December 7 2013 Latest news:
Wednesday, October 23, 2013
A paramedic has been cleared of misconduct at the end of a three day hearing that analysed her response to a fatal collison near Thetford.
Fiona Turner denied accusations of lack of competence and that her fitness to practice was impaired during an incident two years ago where she was the first East of England Ambulance Service medic at the scene of a two car head-on collision.
The paramedic was accused by the Health and Care Professions Council (HCPC) of misconduct by not carrying out basic checks on 27-year-old Catherine Barton following the crash on August 5, 2011 near Thetford Golf Club.
However, an independent panel today cleared Miss Turner of misconduct.
The panel found three allegations proven, which were that the paramedic did not attempt to cardiac monitor the patient, that she did not start resuscitation of Miss Barton until she was in an ambulance and that she did not request back up from a manager, doctor or critical care professional.
However, the panel said the findings did not amount to misconduct or justify finding her practice impaired.
Miss Turner was accused of failing to recognise the time criticality and deterioration of Miss Barton and accused of not ordering the removal of the patient quick enough. Miss Barton died at 12.22am after being trapped in her Ford Ka for more than 90 minutes.

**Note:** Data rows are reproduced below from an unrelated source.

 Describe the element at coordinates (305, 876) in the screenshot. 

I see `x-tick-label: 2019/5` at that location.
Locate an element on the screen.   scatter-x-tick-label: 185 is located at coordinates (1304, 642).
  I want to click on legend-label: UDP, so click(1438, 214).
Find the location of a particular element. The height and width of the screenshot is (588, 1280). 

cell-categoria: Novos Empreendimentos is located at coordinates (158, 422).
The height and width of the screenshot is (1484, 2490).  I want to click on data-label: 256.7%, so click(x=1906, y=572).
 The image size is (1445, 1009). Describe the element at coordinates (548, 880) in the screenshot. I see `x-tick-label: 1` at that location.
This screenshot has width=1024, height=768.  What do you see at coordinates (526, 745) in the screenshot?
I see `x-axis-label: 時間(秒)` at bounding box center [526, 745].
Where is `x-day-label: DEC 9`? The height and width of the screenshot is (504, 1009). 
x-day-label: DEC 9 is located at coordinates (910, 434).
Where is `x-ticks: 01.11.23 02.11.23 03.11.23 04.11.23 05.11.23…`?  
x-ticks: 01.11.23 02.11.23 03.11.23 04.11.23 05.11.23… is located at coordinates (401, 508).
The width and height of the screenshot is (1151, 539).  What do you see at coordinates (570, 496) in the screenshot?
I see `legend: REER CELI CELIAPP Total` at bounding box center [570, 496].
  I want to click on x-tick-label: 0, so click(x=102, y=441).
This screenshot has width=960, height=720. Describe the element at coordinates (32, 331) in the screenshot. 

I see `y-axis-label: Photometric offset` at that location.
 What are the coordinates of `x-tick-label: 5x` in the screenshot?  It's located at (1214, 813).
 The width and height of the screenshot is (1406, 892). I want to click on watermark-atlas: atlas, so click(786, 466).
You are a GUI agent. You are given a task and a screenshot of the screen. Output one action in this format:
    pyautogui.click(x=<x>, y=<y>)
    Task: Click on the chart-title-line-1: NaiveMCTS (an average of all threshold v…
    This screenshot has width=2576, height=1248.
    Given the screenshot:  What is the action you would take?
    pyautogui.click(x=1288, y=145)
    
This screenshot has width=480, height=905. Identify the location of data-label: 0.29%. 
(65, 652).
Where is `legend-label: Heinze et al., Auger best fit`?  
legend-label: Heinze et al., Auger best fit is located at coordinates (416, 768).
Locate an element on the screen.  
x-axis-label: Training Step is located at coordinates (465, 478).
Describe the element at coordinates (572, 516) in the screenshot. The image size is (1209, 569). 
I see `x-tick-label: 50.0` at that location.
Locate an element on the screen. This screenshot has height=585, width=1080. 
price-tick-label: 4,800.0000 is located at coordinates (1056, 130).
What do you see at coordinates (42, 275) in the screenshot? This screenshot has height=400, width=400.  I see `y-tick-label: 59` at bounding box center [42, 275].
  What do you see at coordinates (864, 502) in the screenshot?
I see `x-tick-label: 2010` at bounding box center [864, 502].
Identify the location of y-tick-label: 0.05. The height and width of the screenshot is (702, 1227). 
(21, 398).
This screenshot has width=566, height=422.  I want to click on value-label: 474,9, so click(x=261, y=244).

The HCPC also said that the paramedic did not organise and prioritise resources on the scene as the lead paramedic and did not manage the scene in a timely manner. However, the panel found those allegations not proven.
Ray Pattison, chairman of the panel, said: “The panel has concluded that not monitoring Patient A [Catherine Barton] by using a cardiac monitor did fall below the standard expected of a registered paramedic. However, in the context of the other monitoring undertaken, the panel does not consider that it is misconduct sufficiently serious to justify a finding of impairment.”
“The panel does not consider the fact that Miss Turner did not request backup from a doctor or critical care professional to amount to misconduct. This is because the panel consider that it is reasonable to rely on the fact that she knew the police had requested a doctor and she was not to know that the control room would not act on the police request.”
The hearing heard from firefighters on the scene who claimed that Miss Turner had not monitored the patient. However, the panel said the firefighters either misinterpreted what they saw or did not see the monitoring because of the nature of the incident.
Kate Annand, representing Miss Turner, said the medic was doing the best she could under extreme pressure as the only paramedic on scene with three time-critical patients.
She added that Miss Turner had monitored the patient and had begun removing her from the car once enough ambulances were on scene. She was also told by a police office that a doctor had been requested.
“She was trying very hard to meet many needs with a lack of resources. This one event is not representative of her normal practice and not a fair sample of her work. A former line manager for seven years has described her as having a very high standard of work and pays special attention to detail.”
“The last two years have been difficult and challenging,” she said.
The conduct and competence committee was told that Miss Turner, who has worked for a private ambulance firm for six months, had gone on a number of self-funded training courses to improve her knowledge and skills following the incident.